Joan Baez

Greta with Hat - Joan Baez

Greta with Hat , 2019

 
24 x 28 in

acrylic on panel

Joan loves Greta so much that she made two paintings. She gets emotional every time she talks about Greta Thunberg, the teenage climate change activist from Sweden who was named Time magazine’s 2019 “Person of the Year.”

“I can’t even begin,” Joan says. “She just has the guts and the wits, she’s fearless and funny. And she’s 24/7 for the cause.” Greta has been 24/7 for the cause since, beginning in August, 2018, when she was 15, a high school freshman who famously began skipping school on Fridays to camp out in front of the Swedish Parliament holding a sign with “Skolstrejk for Klimatet” (School Strike for Climate) written in big, black, hand-written letters.

Her action and her attendant overnight fame inspired 4 million people – many of them school kids like her -- to participate in a global climate strike in September 2019 that was the largest climate demonstration ever.

Once so upset by global warming that she refused to speak, she has come out of her shell to spar with climate-denier Donald Trump on Twitter and has dropped the jaws of the powerful with her blunt speeches, saying to world leaders at a U.N. Climate Action Summit in September 2019: “This is all wrong. I shouldn’t be up here. I should be back in school on the other side of the ocean. Yet you all come to us young people for hope? How dare you! You have stolen my dreams and my childhood with your empty words.”
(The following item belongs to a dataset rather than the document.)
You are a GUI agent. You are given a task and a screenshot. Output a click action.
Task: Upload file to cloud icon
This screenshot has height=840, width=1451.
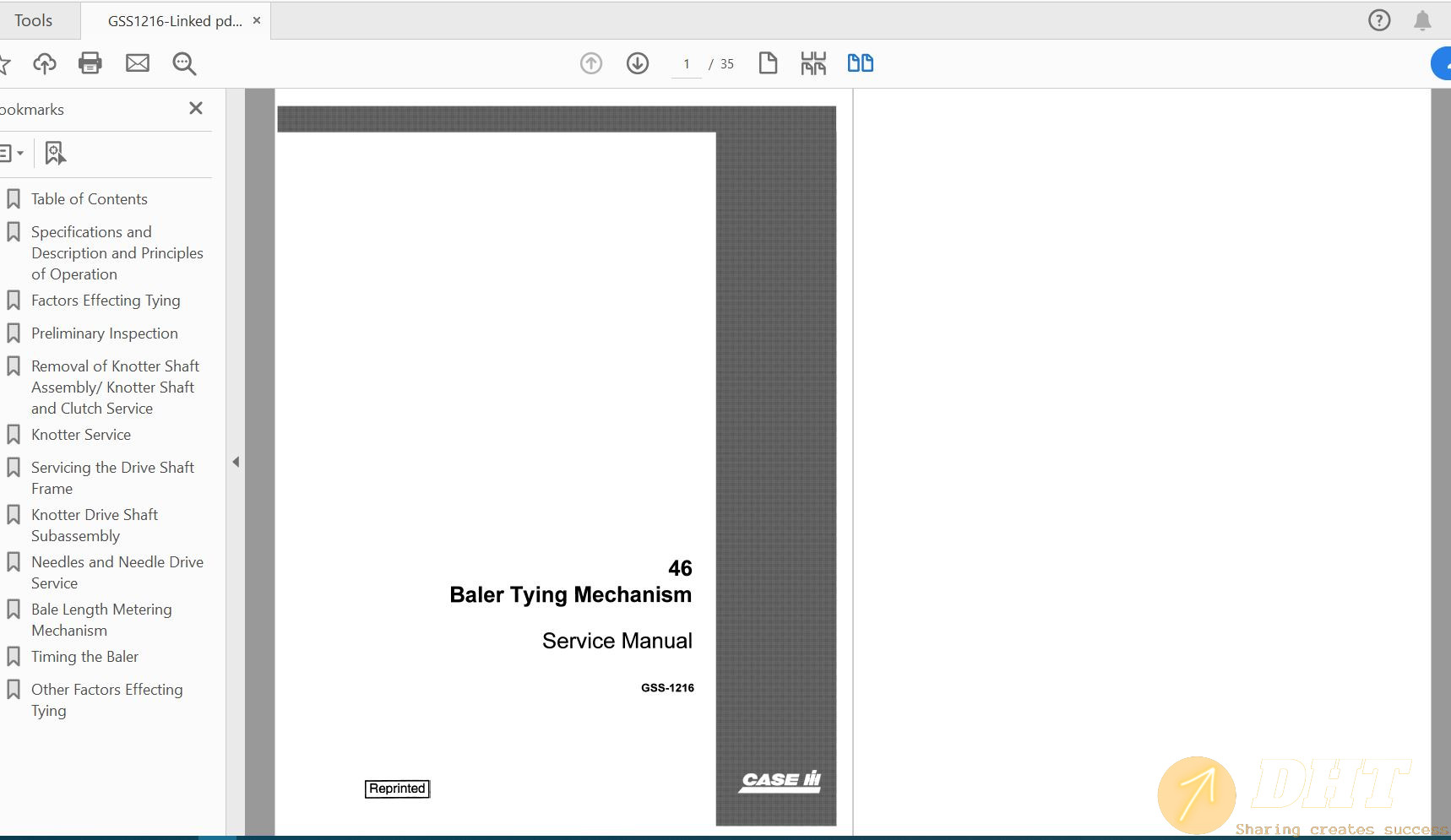tap(45, 63)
Joan, who has been known to mince few words herself, says, “She doesn’t mind telling it like it is, saying, ‘All you people will go back to your cars and planes.’ She has no problem calling out chastising people. They don’t know what to think.”

Joan is particularly impressed by Thunberg’s commitment to practicing what she preaches. Refusing to fly in fuel-guzzling jets, she sailed across the Atlantic in a carbon-neutral catamaran and convinced her parents to give up air travel as well. “When she got her mother, an opera singer, to quit flying,” Joan notes, “her mother had to quit her opera career.” Thunberg has been diagnosed with Asperger syndrome, seeing it not as an illness but instead as her “superpower.”

“She’s open about Asperger, which is really helpful for people to be able to talk about things like that,” Joan says. In addition to appearing on the cover of Time, Thunberg’s image, with her intense stare and braided hair, has been featured on everything from coffee cups and murals to greeting cards, t-shirts and Halloween costumes. And now in a painting by Joan Baez.